The copter—a Bell 429—hovered for a moment as the pilot searched the median below for level ground, then finally touched down.
Ballentine pulled the SUV to the shoulder, shifted into park, and killed the motor.
A two-man crew dressed in black fatigues exited the copter. One carried a collapsible stretcher, and both wore medic bags slung over their shoulders.
They hurried to the SUV and began the process of transferring the wounded.
Hammerton was first, Ballentine and Valena wedged in beside him like crutches and helping him across the grass.
Cahill maintained his hold on Ula’s femoral artery as the two men placed her on the stretcher, then ran along with them as they rushed toward the copter, passing the slow-moving Hammerton.
He couldn’t move through the rear door with her, and there was no way he would be heard over the sound of the spinning rotors, so he indicated to one of the medics that he was holding an artery and couldn’t let go.
That medic propped his end of the stretcher on the floor and got in beside Cahill. He removed a clamp from his kit and expertly applied it.
A part of Cahill still didn’t want to let go, but he did, stepping aside as the second medic pushed the stretcher in.
As Hammerton was being helped onboard, Cahill looked back at the SUV.
Two details remained: All evidence connecting him and the others to that vehicle—blood, fingerprints, hair—had to be eliminated. And he needed to gather any and all intelligence that he could.
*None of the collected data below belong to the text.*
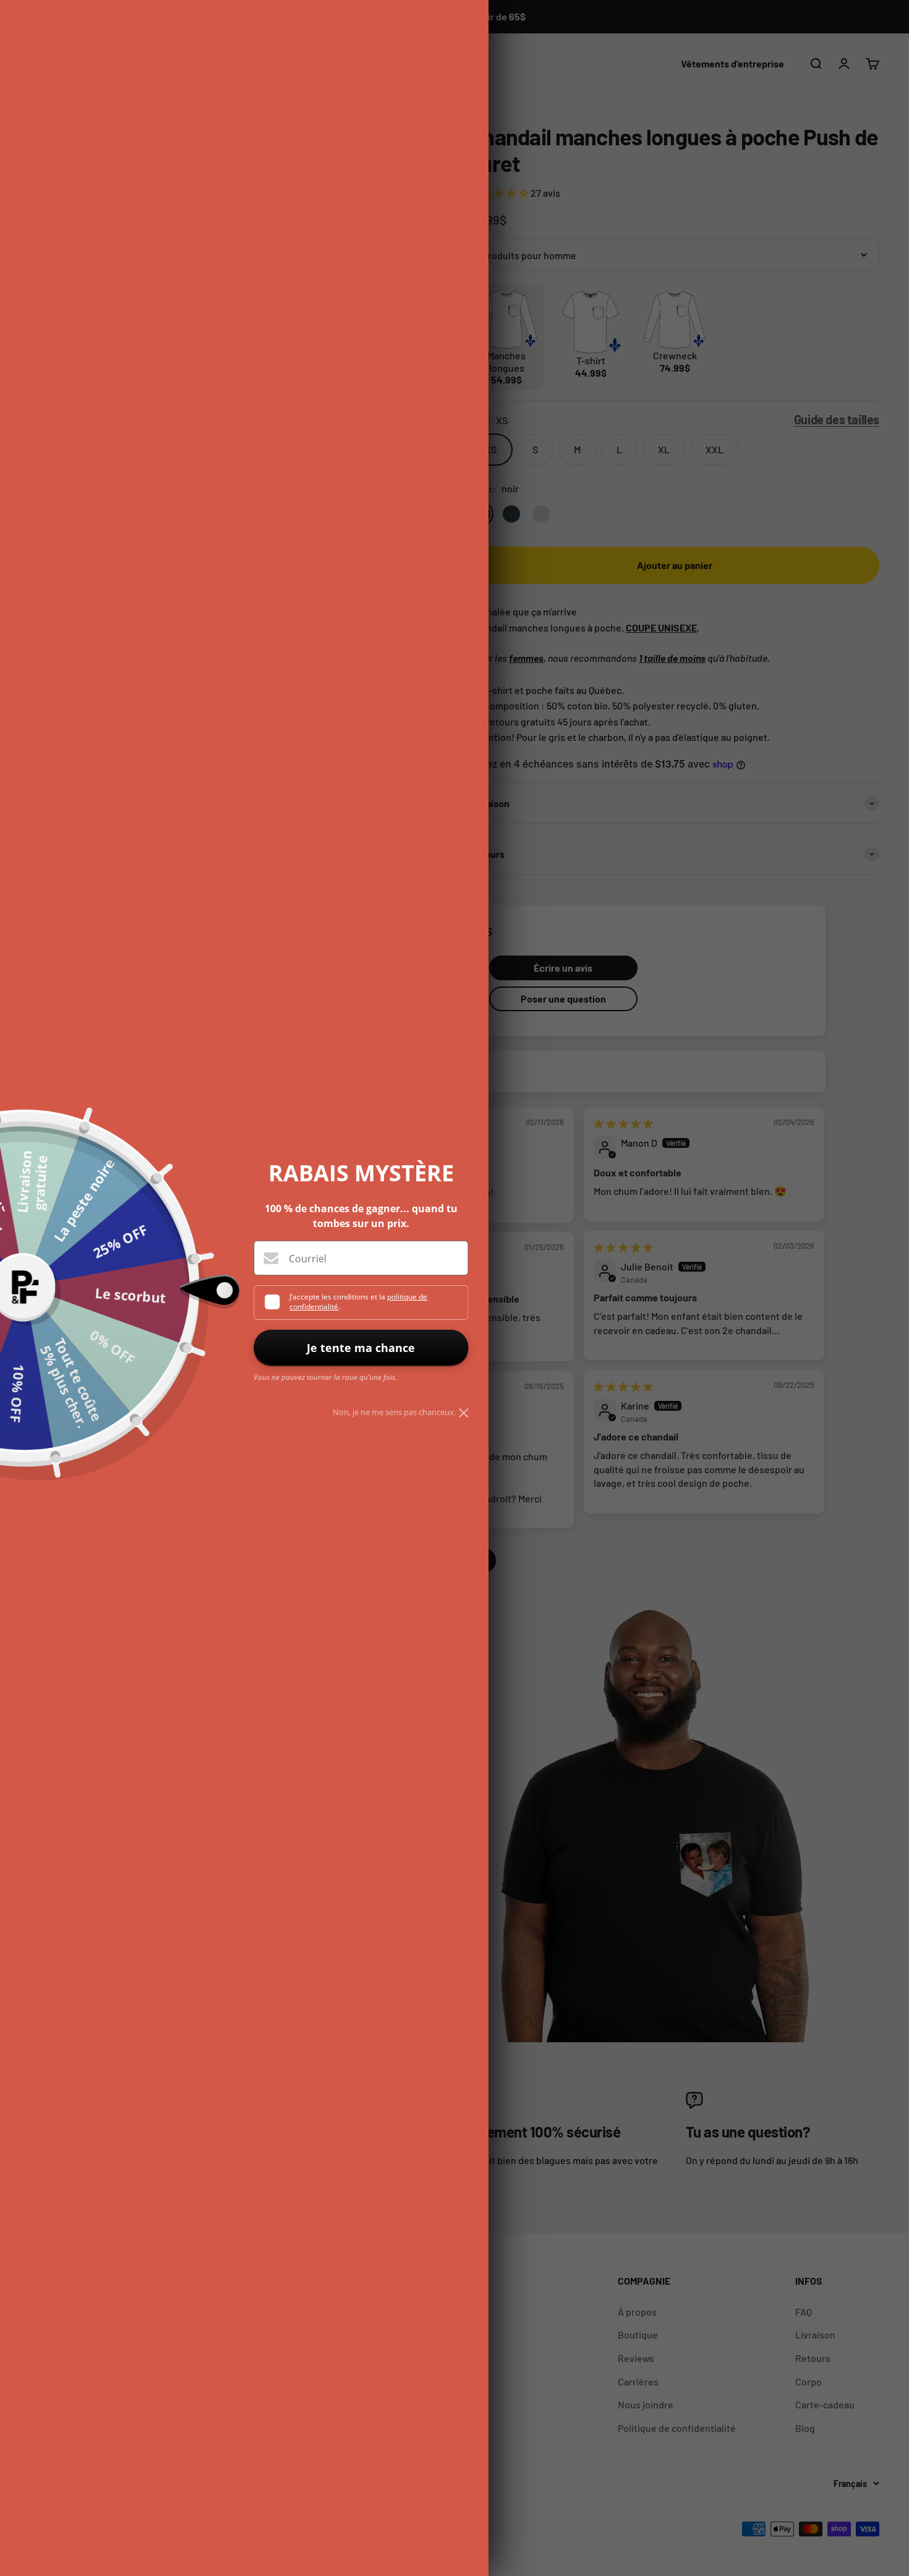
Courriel (307, 1259)
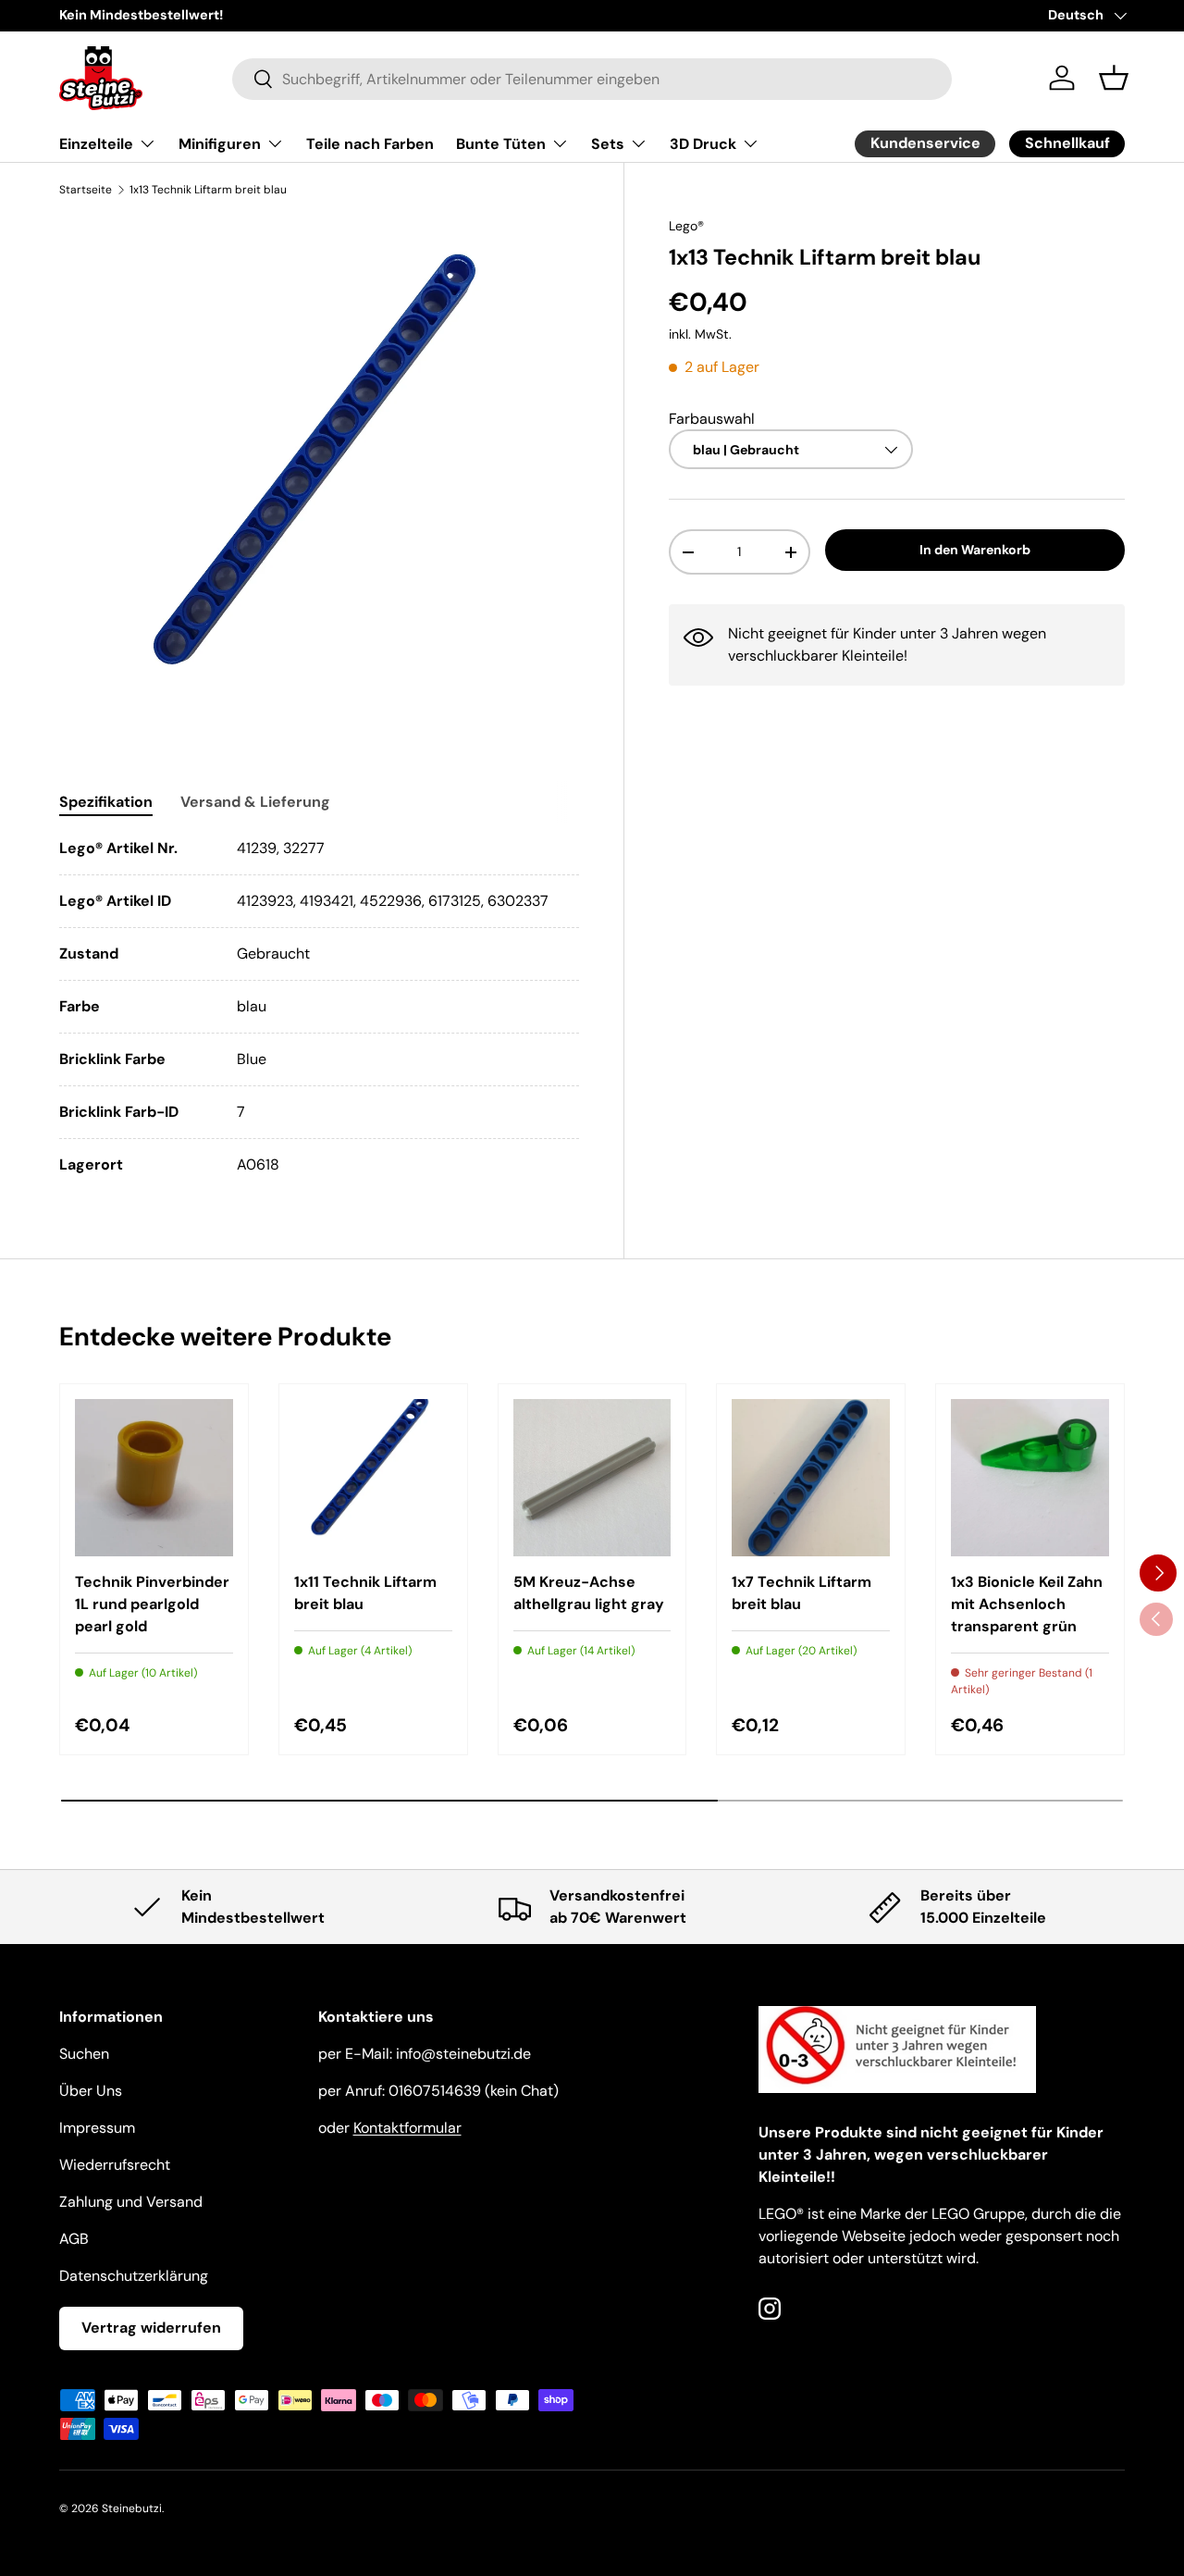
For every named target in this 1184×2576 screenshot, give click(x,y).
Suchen (84, 2053)
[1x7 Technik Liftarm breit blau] (811, 1478)
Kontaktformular (407, 2127)
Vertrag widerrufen (151, 2327)
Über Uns (90, 2090)
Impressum (97, 2127)
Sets (607, 144)
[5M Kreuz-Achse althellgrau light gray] (592, 1478)
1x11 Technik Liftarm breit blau (365, 1593)
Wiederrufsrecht (114, 2164)
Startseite (85, 189)
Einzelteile (96, 144)
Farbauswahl (712, 417)
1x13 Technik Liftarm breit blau (208, 189)
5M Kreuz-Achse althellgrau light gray (588, 1593)
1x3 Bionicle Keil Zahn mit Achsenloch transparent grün (1027, 1604)
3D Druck (703, 144)
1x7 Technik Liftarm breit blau (801, 1593)
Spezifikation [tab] (106, 801)
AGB (74, 2238)
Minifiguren (220, 144)
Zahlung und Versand (131, 2201)
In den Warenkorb (974, 549)
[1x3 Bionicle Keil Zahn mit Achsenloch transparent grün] (1030, 1478)
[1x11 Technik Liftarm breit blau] (373, 1478)
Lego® (686, 225)
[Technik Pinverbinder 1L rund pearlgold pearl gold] (154, 1478)
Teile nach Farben (370, 144)
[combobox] (592, 78)
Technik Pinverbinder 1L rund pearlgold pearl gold (152, 1604)
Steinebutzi (132, 2508)
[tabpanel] (319, 1006)
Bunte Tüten (501, 144)
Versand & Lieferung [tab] (255, 801)
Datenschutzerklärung (133, 2275)
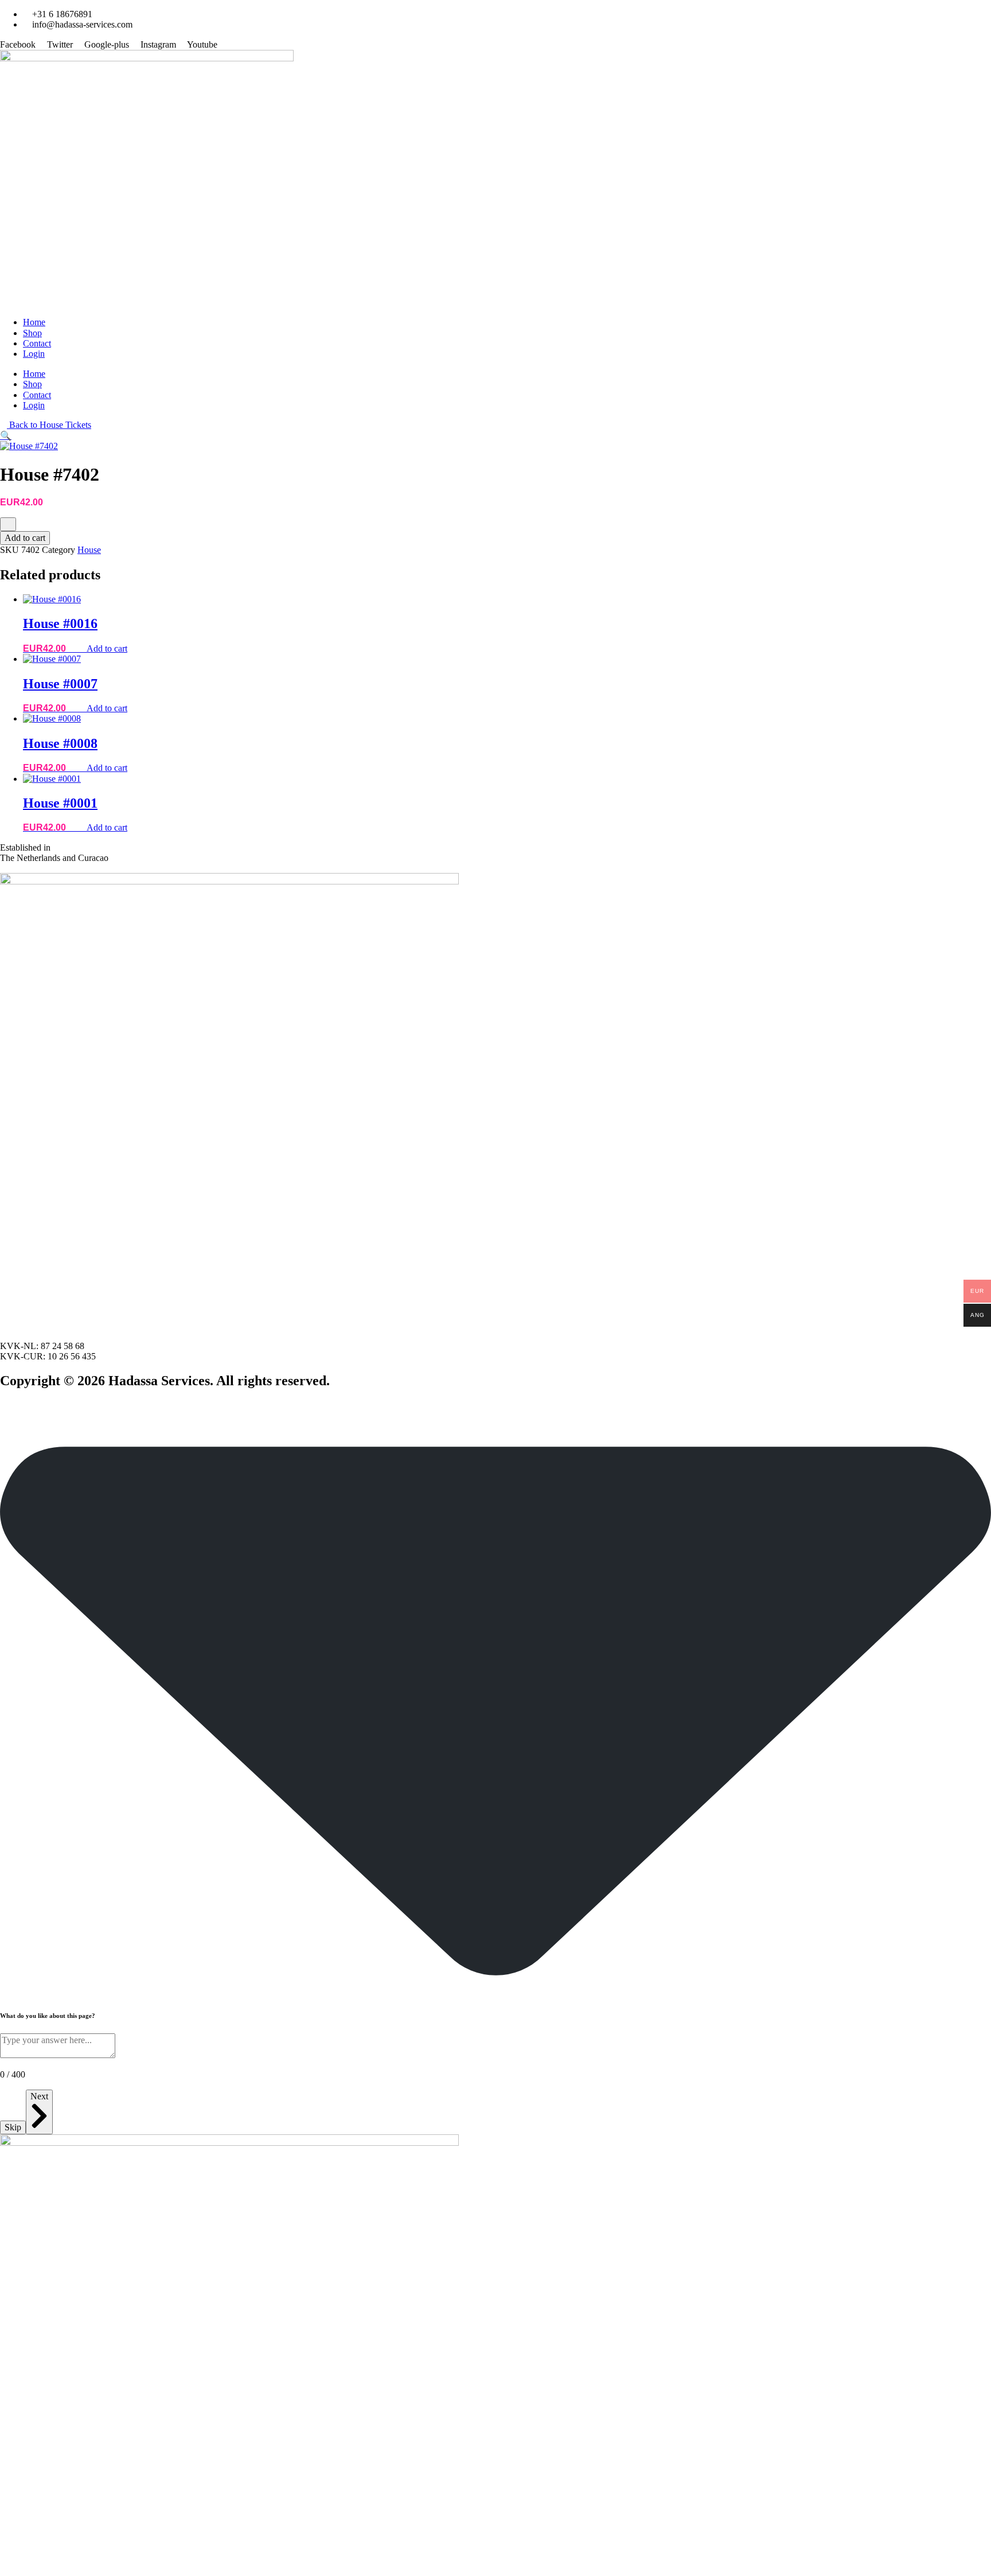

Running back across the grass to the SUV, he quickly located the vehicle identification number at the bottom of the driver’s side windshield and snapped a pic of it with his phone.
He then hurried around to the back and did the same with the license plate.
There wasn’t time for anything more than that.
Dropping down to the ground, Cahill scrambled beneath the vehicle’s rear bumper, removed the KA-BAR knife hidden in his right boot, and thrust the thick blade into the bottom of the fuel tank, piercing the sheet metal.
Withdrawing the blade from the puncture released a steady stream of gasoline onto the pavement.
Back on his feet, Cahill dug into his jeans pocket with his bloodied hand for his Zippo lighter.